Nichelle Nichols is best known for her role on the original series of Star Trek, as Communications Officer Lieutenant Uhura aboard the USS enterprise. When she took on this role, she became one of the first black women to act in a major television series, not portraying a servant. Her character, specialising in alien linguistics and translation, was crucial to the show’s plotlines. Nichols is still acting at the age of 85.
Emma Goldman was an anarchist political activist and writer. She played a pivotal role in the development of anarchist political philosophy in North America and Europe in the first half of the 20th century. First teacher contribution!

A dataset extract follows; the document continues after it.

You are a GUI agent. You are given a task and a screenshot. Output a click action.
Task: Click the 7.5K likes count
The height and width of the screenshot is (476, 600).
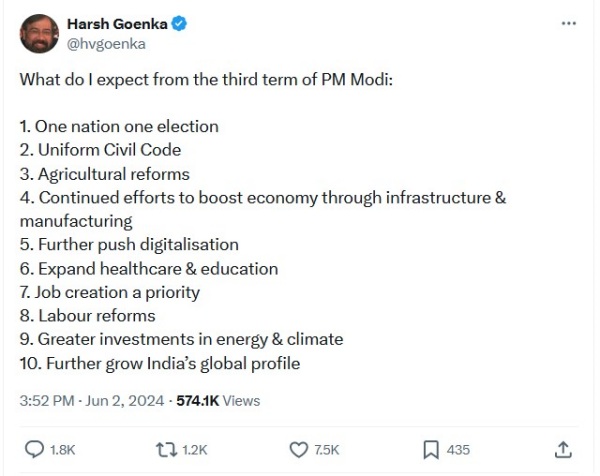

Sylvia Rivera was a trans woman whose role in the LGBTQ+ community was a catalyst to the forever evolving fight for equal civil rights of trans people. Not only was her determination and sacrifice when alive as a trans woman, street queen and sex worker crucial to the movement but also the legacy she left behind as reflected through the work of STAR, an organisation cofounded by Sylvia to help shelter LGBTQ+ homeless youth. To say the least Sylvia Rivera was an incredible woman who deserves more recognition.
An immigrant to London from India, Mrs Desai was a forced to be reckoned with. Born in Gujarat, she was passionate even at an early age, even campaigning for Indian independence before she then moved to Tanzania as an adult. However when Tanzania gained its independence, new governments adopted policies that discriminated against migrants. They were entitled to a settlement in the UK, therefore like many others, Mrs Desai made the trip to England.
Despite the diverse and disparate nature of the world itself, the world of Literature – or rather, the world of publicised, canonical literature – remains disappointingly homogenous. Audre Lorde sought to change this. A librarian by trade, Lorde was a writer, poet, feminist (and womanist) who largely focused on issues of and relating to: civil rights, feminism and the exploration of black female identity. Writing right up until her death in 1992, Lorde described herself both as a part of a “continuum of women” and a “concert of voices” within herself.